И совершенно еще не ясно, когда эти народы, наконец, скажут: «Мы вынуждены во имя жизни это прекратить!»
14.
(письмо Дмитрию Кобякову в Барнаул — Н.Ч.).
Дорогой мой Митя!
Вернулся после твоего отъезда в мою опустевшую берлогу и стало мне одиноко и грустно.
Как ты доехал? Что нашел дома?
У меня опять неожиданный гость. К знакомой семье, состоящей из трех баб, приехал друг, будущий муж одной из них. Живут они в маленькой комнате в центре города и вот, через день после твоего отъезда, поздно вечером явилась ко мне Клавдия Николаевна Морякова — это и есть мать двух дочерей, к старшей из них и приехал друг — с просьбой на несколько дней приютить приезжего.
Парень оказался интересный.
Молодой художник и начинающий писатель. Жил в Вильнюсе, печатал пустячки в местных газетах, малевал плакаты и написал роман на антирелигиозную тему, нечто вроде: «Исповедь смятенной души, нашедшей после испытаний правильный путь».
Раньше этот «религиозно-нравственный» роман должен был бы кончиться «раскрытием вечной истины» — сиречь Бога, теперь наоборот молодой человек приходит к раскрытию противоположной вечной истины — сиречь к должному материалистическому мировоззрению. Но, к счастью, это не схема, а жизнь, пережитое автором, ибо первая его жена оказалась баптисткой, начала с комсомола, а кончила молельным домом, отец ее крупный геолог, стоящий во главе каких-то геологических учреждений — тоже апостол. По утверждению парня, человек весьма «подкованный». Парня всячески пытались приобщить, приняв в семейное лоно, и к «семейной вере». Парень, было, заколебался, но, к счастью, устоял и все дело кончилось разрывом, ибо благочестивая жена, бывшая комсомолка, заявила ему, что «Бог и семья родителей ей дороже их любви».

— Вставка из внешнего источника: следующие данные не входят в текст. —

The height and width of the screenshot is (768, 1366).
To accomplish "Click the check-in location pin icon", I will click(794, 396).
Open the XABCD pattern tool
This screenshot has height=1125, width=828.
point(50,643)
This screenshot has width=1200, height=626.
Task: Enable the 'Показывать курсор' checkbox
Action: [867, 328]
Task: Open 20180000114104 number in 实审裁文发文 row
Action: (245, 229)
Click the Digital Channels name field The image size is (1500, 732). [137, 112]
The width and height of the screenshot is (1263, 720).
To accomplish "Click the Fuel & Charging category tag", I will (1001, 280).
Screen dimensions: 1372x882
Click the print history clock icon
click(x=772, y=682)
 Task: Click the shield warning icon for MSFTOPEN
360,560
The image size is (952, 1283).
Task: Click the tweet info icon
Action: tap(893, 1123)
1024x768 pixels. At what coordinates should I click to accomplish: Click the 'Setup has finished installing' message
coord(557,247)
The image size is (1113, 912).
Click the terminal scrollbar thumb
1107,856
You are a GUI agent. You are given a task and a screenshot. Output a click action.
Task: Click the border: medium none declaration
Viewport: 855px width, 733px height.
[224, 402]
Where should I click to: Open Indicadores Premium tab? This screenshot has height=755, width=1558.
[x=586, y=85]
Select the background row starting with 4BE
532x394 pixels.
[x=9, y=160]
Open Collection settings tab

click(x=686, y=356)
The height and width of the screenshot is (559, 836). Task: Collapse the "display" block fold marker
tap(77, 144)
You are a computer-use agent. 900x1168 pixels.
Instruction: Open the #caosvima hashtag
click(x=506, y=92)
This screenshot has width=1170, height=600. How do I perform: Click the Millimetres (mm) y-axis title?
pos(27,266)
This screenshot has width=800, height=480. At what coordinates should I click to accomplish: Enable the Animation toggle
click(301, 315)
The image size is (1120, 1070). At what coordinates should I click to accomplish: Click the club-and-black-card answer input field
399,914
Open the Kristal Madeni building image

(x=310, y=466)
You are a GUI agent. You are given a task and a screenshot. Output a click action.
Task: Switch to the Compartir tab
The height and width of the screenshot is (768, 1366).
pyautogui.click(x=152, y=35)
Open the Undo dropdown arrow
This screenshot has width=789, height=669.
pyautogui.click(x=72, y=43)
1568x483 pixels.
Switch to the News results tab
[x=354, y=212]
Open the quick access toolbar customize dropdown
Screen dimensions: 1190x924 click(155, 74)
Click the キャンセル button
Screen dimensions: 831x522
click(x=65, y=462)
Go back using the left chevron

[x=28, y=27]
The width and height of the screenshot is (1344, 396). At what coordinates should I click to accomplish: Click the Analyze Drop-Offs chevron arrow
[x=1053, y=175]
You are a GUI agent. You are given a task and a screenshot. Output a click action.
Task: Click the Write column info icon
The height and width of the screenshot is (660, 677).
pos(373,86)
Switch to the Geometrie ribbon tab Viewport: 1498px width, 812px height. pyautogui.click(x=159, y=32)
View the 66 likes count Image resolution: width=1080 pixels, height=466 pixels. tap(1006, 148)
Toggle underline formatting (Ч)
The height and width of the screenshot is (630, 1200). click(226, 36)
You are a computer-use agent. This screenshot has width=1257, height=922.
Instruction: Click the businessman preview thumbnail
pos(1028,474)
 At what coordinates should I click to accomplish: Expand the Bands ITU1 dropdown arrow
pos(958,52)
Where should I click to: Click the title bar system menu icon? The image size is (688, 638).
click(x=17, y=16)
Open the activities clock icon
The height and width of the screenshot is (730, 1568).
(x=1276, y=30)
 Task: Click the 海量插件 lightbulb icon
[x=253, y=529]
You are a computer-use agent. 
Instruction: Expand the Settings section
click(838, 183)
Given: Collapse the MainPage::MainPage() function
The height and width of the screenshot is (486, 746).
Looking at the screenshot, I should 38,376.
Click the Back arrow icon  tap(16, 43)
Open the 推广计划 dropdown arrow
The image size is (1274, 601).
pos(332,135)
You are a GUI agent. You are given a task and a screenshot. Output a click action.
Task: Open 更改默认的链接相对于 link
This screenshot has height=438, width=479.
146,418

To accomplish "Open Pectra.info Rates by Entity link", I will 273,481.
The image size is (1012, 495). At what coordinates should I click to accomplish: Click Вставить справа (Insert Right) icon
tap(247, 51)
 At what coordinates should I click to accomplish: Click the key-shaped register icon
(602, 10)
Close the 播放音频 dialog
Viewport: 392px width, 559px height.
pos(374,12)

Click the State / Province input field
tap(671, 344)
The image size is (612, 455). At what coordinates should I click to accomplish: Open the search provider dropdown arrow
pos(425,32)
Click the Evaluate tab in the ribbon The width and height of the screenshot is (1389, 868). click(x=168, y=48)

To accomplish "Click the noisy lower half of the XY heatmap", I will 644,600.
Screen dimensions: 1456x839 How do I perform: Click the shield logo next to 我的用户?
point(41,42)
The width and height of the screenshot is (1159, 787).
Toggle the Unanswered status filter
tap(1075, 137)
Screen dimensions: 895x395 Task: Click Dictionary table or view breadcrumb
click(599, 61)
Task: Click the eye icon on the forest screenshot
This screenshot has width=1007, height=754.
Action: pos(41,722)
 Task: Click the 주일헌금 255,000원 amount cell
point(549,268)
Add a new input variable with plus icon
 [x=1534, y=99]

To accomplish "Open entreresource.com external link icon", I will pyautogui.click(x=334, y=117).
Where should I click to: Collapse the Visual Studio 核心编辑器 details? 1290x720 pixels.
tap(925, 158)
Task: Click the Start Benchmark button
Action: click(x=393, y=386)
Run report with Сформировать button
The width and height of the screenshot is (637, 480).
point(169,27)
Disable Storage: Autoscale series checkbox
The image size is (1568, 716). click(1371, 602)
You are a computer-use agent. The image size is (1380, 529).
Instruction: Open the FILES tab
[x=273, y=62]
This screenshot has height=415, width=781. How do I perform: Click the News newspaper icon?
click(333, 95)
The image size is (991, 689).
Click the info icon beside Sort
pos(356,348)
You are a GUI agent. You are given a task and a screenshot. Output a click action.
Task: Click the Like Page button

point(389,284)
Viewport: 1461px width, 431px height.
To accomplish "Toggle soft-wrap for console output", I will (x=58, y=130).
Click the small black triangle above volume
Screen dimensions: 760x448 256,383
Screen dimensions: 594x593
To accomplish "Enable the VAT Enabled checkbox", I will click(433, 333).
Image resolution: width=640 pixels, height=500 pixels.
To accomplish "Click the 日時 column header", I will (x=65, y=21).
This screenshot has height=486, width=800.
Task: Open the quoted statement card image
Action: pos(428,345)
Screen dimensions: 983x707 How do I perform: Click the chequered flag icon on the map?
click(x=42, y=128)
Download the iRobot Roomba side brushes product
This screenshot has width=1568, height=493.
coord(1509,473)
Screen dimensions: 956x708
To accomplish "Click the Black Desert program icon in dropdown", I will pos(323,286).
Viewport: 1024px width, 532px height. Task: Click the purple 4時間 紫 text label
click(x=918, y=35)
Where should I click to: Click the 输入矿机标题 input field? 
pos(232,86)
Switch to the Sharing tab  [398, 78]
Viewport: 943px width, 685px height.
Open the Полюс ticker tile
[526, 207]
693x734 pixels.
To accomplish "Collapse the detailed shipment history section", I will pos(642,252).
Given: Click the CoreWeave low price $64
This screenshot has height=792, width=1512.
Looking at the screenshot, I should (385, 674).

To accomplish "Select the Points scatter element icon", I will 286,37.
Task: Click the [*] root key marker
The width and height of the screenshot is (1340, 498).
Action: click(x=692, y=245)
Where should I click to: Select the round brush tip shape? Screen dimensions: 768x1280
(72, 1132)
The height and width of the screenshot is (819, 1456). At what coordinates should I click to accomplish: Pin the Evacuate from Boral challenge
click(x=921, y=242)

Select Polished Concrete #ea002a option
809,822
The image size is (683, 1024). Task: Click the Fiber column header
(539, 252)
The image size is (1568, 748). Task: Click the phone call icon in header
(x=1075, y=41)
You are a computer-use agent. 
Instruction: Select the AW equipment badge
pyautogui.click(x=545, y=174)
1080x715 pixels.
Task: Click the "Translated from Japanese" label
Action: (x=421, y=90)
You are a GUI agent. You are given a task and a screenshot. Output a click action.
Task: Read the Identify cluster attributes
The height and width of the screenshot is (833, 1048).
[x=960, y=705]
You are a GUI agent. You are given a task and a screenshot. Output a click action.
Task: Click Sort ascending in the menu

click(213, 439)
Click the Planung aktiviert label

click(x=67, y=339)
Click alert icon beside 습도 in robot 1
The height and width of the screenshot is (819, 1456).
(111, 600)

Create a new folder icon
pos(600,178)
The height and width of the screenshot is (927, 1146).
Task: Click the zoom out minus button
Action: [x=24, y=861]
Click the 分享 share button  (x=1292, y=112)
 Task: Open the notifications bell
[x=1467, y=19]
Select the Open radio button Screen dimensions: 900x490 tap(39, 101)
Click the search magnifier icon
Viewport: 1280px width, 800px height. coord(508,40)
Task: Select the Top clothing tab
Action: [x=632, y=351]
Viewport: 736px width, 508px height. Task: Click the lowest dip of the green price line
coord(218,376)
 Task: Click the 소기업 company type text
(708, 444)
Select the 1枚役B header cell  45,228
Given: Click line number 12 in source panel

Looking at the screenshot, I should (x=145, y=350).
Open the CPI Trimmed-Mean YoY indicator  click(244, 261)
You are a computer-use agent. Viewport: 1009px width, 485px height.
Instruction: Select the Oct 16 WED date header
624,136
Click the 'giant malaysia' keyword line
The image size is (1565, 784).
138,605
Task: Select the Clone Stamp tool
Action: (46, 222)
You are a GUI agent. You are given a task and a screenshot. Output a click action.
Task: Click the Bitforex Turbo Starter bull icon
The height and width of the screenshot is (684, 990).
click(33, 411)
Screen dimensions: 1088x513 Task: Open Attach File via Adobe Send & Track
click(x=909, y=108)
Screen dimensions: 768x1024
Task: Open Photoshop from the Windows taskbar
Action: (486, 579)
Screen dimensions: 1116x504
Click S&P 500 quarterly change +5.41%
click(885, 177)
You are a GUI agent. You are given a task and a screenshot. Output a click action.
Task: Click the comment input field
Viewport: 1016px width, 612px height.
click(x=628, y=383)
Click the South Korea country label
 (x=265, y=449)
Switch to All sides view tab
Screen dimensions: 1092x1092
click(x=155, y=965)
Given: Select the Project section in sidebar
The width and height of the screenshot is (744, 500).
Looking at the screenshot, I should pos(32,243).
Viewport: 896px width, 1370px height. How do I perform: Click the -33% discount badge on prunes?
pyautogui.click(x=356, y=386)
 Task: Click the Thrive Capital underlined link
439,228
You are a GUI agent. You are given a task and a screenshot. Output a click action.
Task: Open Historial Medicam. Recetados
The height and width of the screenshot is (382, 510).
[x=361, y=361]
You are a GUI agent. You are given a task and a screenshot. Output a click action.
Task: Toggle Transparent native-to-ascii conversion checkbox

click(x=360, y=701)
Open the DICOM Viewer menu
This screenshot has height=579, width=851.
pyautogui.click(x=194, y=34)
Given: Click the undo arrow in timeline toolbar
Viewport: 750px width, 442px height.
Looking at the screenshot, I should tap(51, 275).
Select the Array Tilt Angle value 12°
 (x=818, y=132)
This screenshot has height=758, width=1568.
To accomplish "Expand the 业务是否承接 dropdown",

Я не прочитал ни одной строки из его романа, но сам парень мне понравился, не особенно культурный, но мыслящий, умеющий дельно и ярко рассказывать, очень скромный, но какой-то внутренне наполненный.
Возможно, что из него и выйдет толк.
Увы, и с ним повторяется та же история, что и с тобой, в смысле издания книги. Везде находят, что тема современная, что книга написана неплохо, одно издательство рукопись оставило и началась канитель, которая тянется не меньше года. Рецензия за рецензией, обсуждение за обсуждением. Но парень настырный, с упрямым умным лбом.
Так что видишь, дело это обычное.
Мне было очень грустно — так как я почувствовал, что ты за мои высказывания на меня немного обиделся. Видишь ли, Митя, — должен знать, что ведь более трети века я неизменно отношусь к тебе с большой дружеской привязанностью (ты сам любишь говорить, что у тебя в жизни было три близких друга: Булатович, Рожанковский и я), но в силу своего характера откровенно высказываю и всегда высказывал тебе свою собственную точку зрения, свои мысли, свои взгляды на жизнь и искусство. И если мы спорим, что совершенно неизбежно при различии наших взглядов на многие вещи, то это вовсе не значат, что мы «собачимся», по твоему выражению.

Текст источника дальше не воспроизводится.